[WHAT THE EXERCISE ASKS]:
The records that follow are to be transcribed in full, leaving out each picture.

[SUPPLIED RECORDS]:
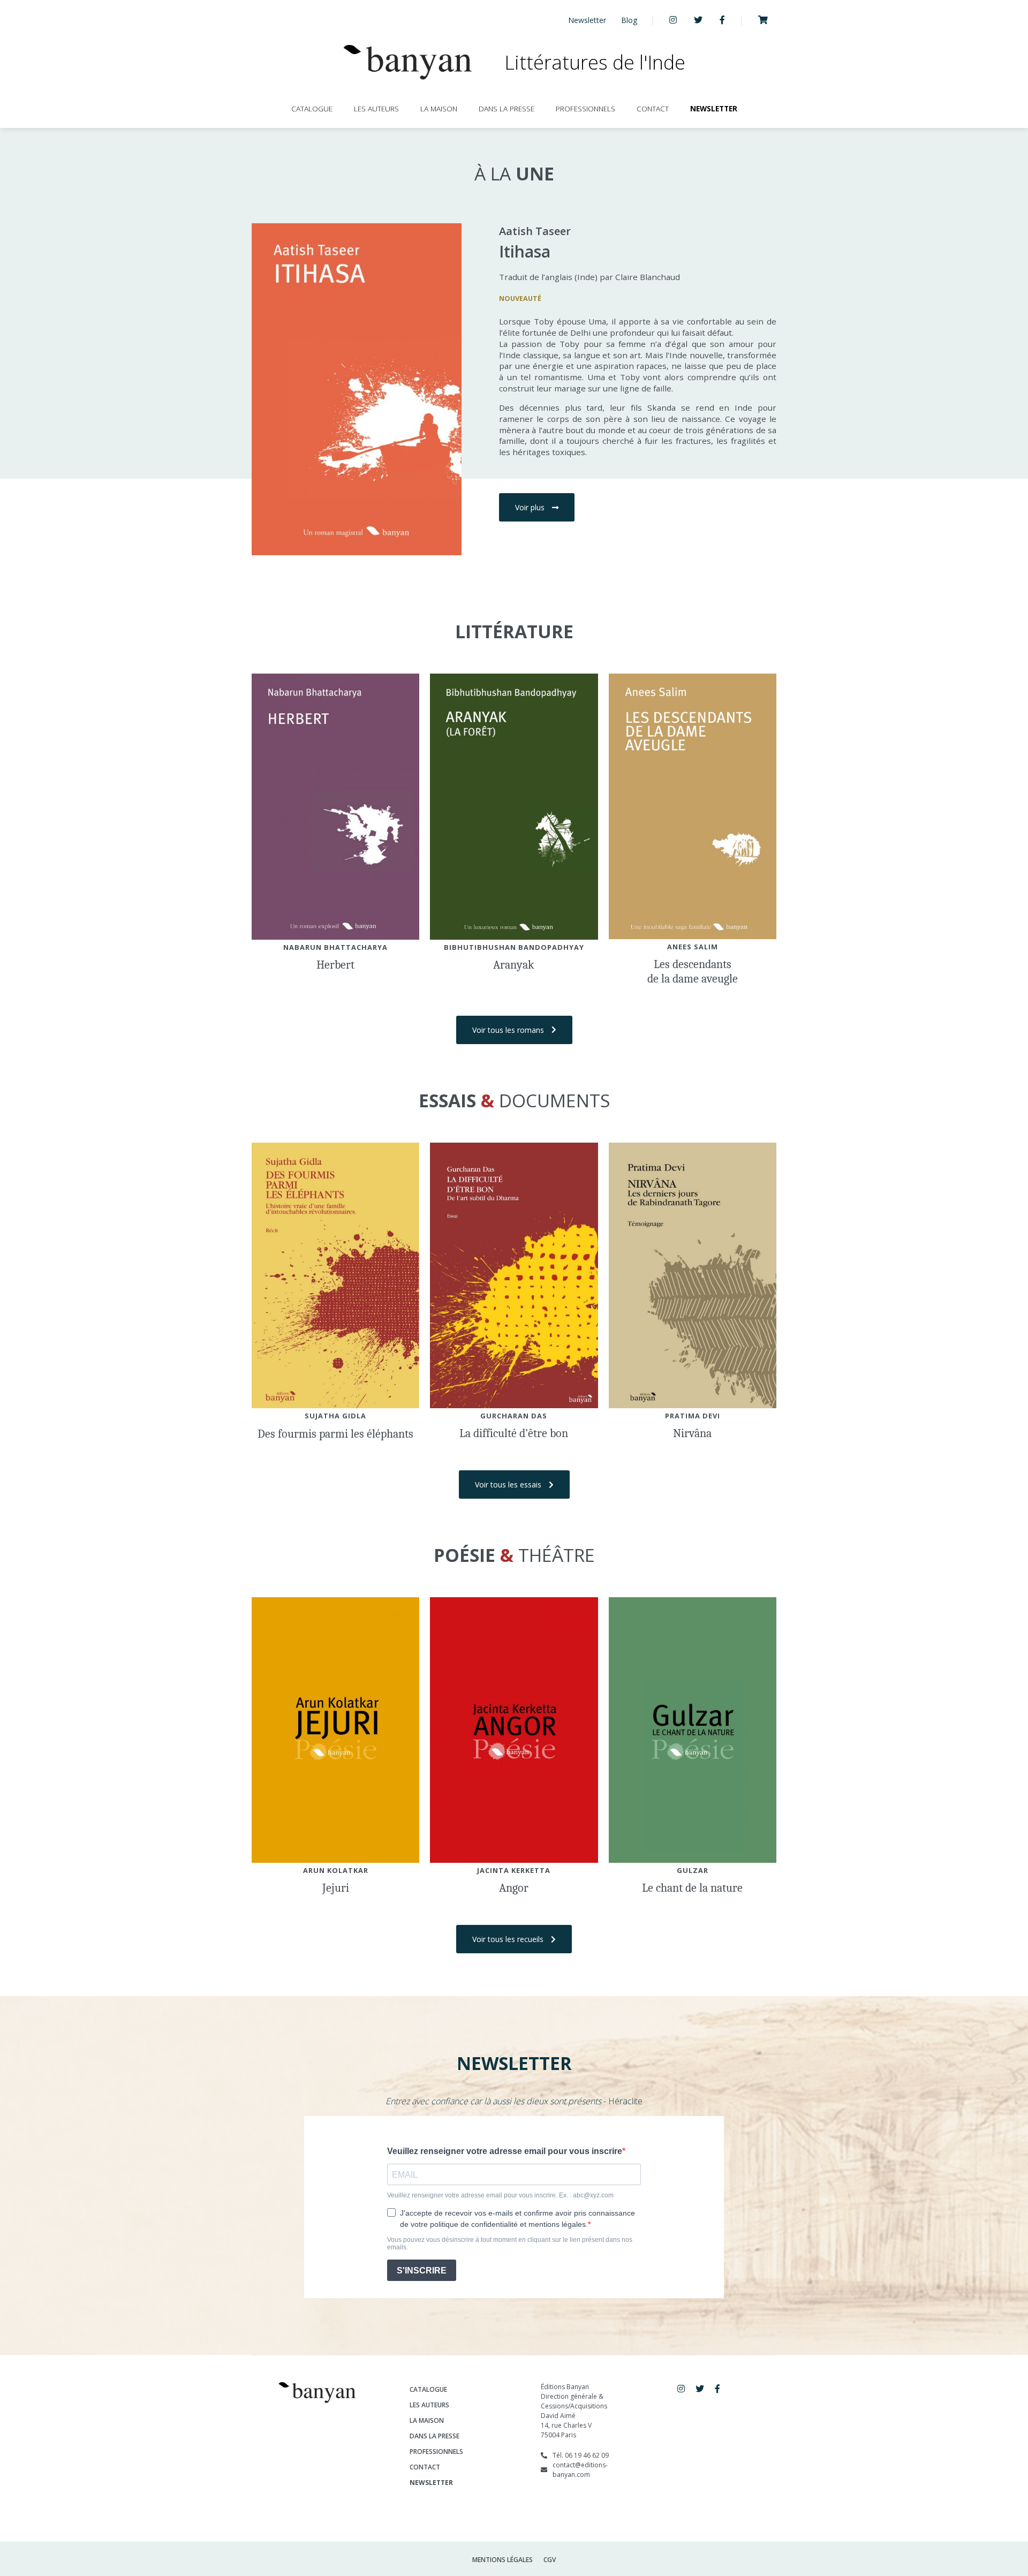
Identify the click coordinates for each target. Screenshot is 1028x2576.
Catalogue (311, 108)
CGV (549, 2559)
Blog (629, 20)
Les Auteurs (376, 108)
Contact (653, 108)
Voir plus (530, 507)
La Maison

[WRITTEN SOLUTION]:
Identify the click coordinates for each target. Screenshot is 1028x2576.
Catalogue (311, 108)
CGV (549, 2559)
Blog (629, 20)
Les Auteurs (376, 108)
Contact (653, 108)
Voir plus (530, 507)
La Maison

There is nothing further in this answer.